The collapse of FTX mirrors the collapse of Enron. Even some of the role players are the same: John J. Ray III, the restructuring specialist responsible for handling Enron’s liquidation, has been tasked with doing the same for FTX. Both companies were perceived as operating with high integrity before collapsing. In some ways the circumstances surrounding FTX are even worse. The demise of Enron was the result of an elaborate, multifaceted accounting fraud, and it demonstrably proved that certain individuals couldn’t be trusted. In contrast, Bankman-Fried’s actions have raised the question of whether the entire crypto economy can be trusted.
Some still call blockchain a technology in search of a use case. While I’ve written previously about the potential applications for blockchain, most critically (in my opinion) as a means of halting corruption, it may be years before crypto entrepreneurs are again perceived as responsible and law-abiding. Blockchain technology was embraced wholeheartedly, even by many who didn’t comprehend its functionality and viewed it first and foremost as a means of making money quickly. Different cryptocurrencies and NFTs saw their values drastically inflate only to come crashing down. “Late adopters” who bought into the crypto craze at peak hysteria are on the hook for big losses. This situation will look familiar to some.
Any students of history or investors with more than 20 years of experience in the markets will vividly recall the Tech Bubble of the late 1990s and may see the parallels to the current situation. Consumer web access was in its infancy; most people had no idea what the end state of internet connectivity would look like.

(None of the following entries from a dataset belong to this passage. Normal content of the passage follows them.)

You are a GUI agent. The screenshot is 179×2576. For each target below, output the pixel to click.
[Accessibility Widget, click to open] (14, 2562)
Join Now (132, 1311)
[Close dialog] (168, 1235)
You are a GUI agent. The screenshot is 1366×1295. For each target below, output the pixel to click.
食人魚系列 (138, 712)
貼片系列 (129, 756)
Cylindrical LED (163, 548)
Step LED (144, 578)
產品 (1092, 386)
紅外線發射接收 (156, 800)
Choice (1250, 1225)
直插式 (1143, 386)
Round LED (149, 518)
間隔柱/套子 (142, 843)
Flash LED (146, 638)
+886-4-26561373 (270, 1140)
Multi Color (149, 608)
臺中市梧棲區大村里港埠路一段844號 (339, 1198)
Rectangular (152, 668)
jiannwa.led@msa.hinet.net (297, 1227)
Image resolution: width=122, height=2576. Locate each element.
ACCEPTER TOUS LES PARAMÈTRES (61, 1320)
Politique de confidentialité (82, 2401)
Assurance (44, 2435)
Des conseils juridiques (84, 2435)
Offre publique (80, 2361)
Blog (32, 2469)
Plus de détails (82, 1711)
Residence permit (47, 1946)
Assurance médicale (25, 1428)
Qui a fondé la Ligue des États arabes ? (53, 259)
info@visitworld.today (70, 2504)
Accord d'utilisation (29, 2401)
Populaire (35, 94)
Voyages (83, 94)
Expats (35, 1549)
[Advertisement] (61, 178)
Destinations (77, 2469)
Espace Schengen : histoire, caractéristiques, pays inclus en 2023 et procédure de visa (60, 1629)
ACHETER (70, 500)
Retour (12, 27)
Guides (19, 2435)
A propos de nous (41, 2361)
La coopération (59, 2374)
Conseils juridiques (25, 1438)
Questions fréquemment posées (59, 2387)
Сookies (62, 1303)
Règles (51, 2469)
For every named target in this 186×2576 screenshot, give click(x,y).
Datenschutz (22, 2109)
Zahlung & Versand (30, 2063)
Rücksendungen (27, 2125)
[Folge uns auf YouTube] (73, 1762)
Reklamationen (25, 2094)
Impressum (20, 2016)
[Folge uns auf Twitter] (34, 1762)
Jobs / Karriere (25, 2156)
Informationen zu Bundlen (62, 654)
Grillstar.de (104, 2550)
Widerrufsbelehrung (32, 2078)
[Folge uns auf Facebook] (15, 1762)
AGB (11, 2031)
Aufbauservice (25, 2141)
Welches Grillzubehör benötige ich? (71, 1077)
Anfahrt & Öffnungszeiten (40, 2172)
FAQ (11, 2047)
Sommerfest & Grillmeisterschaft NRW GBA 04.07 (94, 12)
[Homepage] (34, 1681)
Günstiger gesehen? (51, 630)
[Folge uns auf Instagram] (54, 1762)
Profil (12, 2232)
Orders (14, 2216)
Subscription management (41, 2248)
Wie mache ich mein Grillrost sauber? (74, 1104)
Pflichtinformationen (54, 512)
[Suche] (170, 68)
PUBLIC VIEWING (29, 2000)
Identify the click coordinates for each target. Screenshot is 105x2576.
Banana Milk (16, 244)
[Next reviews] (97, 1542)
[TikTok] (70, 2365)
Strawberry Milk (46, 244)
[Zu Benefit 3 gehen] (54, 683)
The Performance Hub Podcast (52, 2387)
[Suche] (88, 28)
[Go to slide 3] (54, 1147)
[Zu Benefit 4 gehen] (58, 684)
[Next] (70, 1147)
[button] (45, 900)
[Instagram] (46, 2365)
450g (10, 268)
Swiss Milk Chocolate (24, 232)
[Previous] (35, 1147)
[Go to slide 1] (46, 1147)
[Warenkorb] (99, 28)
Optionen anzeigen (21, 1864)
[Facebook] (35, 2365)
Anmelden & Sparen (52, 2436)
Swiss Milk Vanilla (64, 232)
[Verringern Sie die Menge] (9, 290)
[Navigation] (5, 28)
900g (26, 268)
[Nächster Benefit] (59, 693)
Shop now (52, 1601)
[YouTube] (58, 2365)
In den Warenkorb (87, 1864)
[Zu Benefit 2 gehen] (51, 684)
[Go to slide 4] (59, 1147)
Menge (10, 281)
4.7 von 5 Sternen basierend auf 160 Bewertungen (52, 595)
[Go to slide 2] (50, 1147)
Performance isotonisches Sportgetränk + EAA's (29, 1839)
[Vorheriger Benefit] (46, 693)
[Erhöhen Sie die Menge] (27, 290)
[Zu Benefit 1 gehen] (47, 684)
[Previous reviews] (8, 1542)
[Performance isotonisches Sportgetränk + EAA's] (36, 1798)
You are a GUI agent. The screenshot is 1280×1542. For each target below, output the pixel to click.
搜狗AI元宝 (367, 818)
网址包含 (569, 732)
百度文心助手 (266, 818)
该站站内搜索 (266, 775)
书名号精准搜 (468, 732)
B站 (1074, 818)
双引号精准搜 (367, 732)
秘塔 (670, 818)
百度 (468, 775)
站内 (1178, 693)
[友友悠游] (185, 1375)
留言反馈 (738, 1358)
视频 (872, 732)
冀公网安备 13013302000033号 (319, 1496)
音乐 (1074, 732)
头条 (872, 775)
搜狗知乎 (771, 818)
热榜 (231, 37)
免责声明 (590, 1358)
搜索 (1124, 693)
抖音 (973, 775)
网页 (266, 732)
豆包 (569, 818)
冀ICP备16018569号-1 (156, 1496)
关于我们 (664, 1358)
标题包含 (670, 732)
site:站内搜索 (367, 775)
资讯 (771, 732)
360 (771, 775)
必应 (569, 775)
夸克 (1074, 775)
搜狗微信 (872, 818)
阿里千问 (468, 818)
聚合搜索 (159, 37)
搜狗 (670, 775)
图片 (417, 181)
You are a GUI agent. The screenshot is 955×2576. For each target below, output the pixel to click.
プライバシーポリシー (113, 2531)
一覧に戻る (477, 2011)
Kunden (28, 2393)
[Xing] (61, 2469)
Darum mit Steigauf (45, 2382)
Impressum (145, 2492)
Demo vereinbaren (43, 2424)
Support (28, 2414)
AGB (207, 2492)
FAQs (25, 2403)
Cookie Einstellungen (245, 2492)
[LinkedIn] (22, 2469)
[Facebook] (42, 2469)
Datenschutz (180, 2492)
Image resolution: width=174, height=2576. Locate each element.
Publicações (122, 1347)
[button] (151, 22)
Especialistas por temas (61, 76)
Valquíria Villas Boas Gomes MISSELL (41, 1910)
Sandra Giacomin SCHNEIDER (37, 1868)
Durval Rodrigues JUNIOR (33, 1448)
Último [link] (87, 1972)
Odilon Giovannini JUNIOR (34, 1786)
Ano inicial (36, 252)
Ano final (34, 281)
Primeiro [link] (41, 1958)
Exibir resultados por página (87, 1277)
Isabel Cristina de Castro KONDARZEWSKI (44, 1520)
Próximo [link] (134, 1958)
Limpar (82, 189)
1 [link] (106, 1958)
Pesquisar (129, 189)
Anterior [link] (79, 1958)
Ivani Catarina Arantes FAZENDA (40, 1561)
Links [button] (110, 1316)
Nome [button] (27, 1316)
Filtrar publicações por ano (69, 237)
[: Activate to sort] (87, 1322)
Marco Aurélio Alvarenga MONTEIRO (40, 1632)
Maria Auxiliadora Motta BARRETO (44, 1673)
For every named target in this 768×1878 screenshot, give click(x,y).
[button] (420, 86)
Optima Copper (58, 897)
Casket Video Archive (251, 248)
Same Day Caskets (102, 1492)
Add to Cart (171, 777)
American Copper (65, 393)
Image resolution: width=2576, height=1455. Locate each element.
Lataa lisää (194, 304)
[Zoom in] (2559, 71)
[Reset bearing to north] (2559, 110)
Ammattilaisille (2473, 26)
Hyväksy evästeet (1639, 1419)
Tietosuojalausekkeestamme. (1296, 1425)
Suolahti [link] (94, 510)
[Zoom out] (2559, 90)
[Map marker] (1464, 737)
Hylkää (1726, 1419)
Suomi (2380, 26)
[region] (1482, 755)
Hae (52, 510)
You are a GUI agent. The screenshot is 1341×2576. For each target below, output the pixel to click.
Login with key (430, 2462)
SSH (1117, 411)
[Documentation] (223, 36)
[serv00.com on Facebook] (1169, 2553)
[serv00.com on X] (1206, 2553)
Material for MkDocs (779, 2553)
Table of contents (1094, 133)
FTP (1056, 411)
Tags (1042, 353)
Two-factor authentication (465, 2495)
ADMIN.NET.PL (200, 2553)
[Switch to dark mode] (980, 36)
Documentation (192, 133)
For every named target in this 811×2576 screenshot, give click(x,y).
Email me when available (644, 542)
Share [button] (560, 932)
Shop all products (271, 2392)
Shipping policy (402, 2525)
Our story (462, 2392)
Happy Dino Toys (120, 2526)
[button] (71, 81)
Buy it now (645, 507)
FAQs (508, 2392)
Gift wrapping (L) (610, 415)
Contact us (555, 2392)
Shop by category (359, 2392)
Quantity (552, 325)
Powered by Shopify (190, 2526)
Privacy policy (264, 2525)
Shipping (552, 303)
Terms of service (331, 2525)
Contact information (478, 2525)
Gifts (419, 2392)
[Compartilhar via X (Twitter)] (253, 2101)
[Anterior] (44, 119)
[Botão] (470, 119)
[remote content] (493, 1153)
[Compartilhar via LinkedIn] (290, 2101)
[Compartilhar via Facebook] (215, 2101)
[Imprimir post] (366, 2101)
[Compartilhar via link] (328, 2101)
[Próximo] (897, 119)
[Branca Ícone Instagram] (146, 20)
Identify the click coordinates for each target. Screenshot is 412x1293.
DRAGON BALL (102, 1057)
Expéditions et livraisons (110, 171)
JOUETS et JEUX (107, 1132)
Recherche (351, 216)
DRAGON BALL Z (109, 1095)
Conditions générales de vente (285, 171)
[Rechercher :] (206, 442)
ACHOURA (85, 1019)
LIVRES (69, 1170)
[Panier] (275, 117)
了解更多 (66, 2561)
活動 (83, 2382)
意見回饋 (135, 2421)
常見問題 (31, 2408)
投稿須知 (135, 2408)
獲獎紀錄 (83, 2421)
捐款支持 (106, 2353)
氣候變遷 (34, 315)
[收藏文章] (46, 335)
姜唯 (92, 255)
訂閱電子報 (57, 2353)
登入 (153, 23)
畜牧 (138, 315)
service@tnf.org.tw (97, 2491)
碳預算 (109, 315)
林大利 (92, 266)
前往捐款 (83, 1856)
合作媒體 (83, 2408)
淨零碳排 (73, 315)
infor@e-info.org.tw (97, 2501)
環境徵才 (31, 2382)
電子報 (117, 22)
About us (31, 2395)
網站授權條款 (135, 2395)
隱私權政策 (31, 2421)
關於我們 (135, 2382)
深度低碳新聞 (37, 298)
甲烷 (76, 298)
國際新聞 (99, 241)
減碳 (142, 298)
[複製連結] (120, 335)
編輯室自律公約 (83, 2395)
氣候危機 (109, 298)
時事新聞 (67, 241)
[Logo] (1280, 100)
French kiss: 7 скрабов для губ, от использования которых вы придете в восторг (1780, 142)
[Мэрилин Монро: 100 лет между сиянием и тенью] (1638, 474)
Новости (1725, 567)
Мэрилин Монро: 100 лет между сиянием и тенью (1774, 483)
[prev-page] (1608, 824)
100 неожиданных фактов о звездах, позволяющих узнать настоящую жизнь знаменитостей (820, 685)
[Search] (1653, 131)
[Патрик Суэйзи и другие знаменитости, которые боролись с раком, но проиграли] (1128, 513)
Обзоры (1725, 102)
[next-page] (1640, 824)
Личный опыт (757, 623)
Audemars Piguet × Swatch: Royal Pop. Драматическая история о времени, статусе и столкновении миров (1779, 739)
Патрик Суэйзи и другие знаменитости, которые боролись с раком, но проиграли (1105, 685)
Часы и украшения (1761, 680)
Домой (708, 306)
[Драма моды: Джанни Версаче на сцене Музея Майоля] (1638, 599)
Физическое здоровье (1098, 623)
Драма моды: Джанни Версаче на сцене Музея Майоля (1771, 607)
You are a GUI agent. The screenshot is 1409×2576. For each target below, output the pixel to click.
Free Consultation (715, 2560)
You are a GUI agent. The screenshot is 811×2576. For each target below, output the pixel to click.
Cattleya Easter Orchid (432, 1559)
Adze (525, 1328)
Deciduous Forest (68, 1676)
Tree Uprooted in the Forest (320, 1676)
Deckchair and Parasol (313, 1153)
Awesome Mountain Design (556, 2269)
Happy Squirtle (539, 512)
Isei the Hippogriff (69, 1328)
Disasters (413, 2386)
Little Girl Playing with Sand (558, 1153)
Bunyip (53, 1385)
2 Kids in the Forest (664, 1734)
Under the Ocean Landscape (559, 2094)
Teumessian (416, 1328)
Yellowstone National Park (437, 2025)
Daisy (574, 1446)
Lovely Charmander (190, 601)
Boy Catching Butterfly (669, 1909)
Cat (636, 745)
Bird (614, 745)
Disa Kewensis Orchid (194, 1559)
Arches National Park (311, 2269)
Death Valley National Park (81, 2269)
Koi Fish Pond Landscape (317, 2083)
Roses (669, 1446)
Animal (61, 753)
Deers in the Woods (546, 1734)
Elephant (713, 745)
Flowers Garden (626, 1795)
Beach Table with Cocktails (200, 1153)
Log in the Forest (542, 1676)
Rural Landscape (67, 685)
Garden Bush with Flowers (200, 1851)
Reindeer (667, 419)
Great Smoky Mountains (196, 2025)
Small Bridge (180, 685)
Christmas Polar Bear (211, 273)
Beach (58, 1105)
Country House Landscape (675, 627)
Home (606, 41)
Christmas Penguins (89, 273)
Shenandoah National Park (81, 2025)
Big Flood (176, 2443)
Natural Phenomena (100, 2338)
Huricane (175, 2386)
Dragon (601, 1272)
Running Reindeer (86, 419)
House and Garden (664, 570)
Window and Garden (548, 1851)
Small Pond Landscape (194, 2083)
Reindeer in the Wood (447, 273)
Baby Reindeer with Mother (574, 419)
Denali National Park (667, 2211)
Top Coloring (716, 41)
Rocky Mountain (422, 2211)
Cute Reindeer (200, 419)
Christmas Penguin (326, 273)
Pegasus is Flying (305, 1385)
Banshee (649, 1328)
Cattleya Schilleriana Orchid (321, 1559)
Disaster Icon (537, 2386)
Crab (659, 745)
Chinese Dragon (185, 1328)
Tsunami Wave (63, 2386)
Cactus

Regardless, public companies with primarily web-based offerings saw their valuations skyrocket as traders tried to capitalize on the euphoria surrounding the internet. When the bubble ultimately burst, the broader tech space took years to recover. Many companies collapsed entirely, and some of the companies that at present anchor the stock market (namely Amazon) saw their valuations crater. It was greed that drove traders to inflate web-based companies with tenuous business plans to huge market caps. But just because those companies proved to be bad investments it didn’t mean that the internet wasn’t destined to shape our future.
The question is – will the blockchain infrastructure and cryptocurrencies follow that same path? The bubble has burst, but a lot of smart people still take stock in the role that blockchain will play as the economy becomes increasingly digitized. And, for what it’s worth, the broader digital assets space hasn’t seen valuations affected too adversely by the collapse of FTX, so perhaps everyone who was going to sell has already sold and only the true believers remain. For the train to get back on the tracks, the broader public will have to regain their faith.